Could the listing be repeated exactly, with every picture dropped?

* **Dataset content**
= Beginning of Section =

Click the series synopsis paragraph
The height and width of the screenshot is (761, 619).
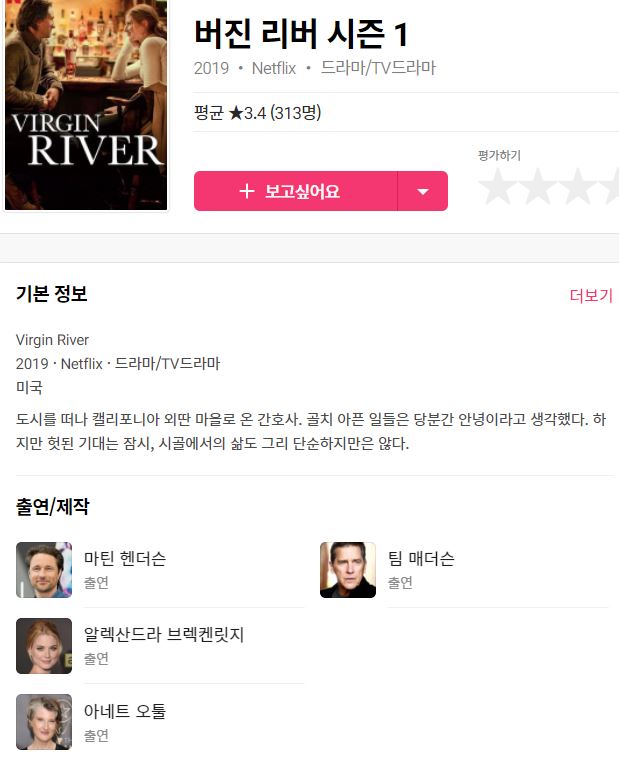(x=311, y=431)
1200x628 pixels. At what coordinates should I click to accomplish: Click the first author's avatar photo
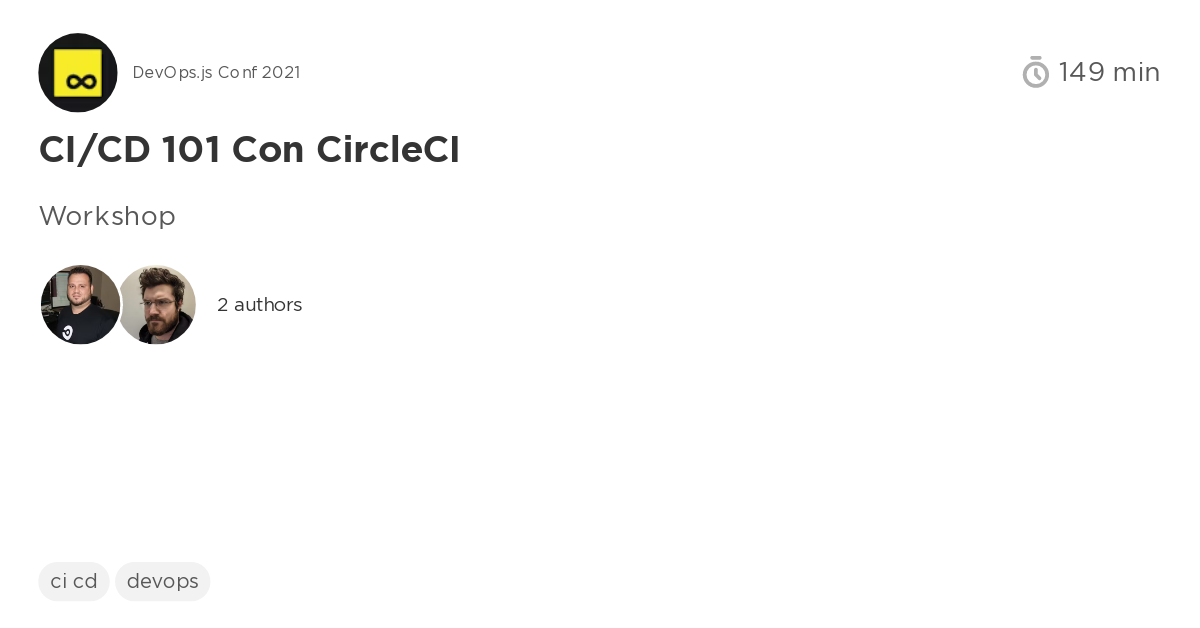click(x=80, y=304)
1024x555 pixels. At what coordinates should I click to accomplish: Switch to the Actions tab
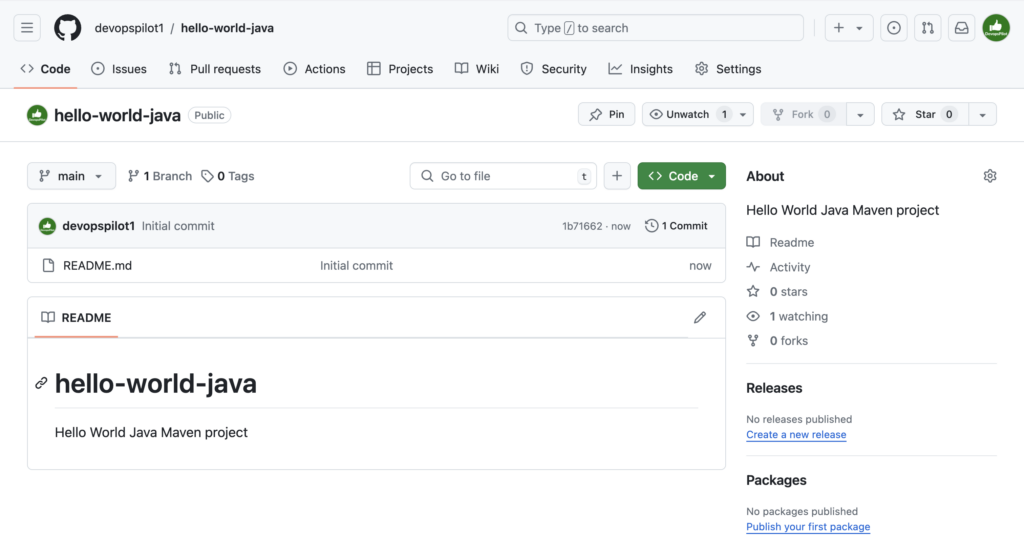point(314,69)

= End of Section =

* **Exercise solution**
Click the series synopsis paragraph
The height and width of the screenshot is (761, 619).
(x=311, y=431)
1200x628 pixels. At what coordinates should I click to accomplish: Click the first author's avatar photo
click(x=80, y=304)
1024x555 pixels. At what coordinates should I click to accomplish: Switch to the Actions tab
point(314,69)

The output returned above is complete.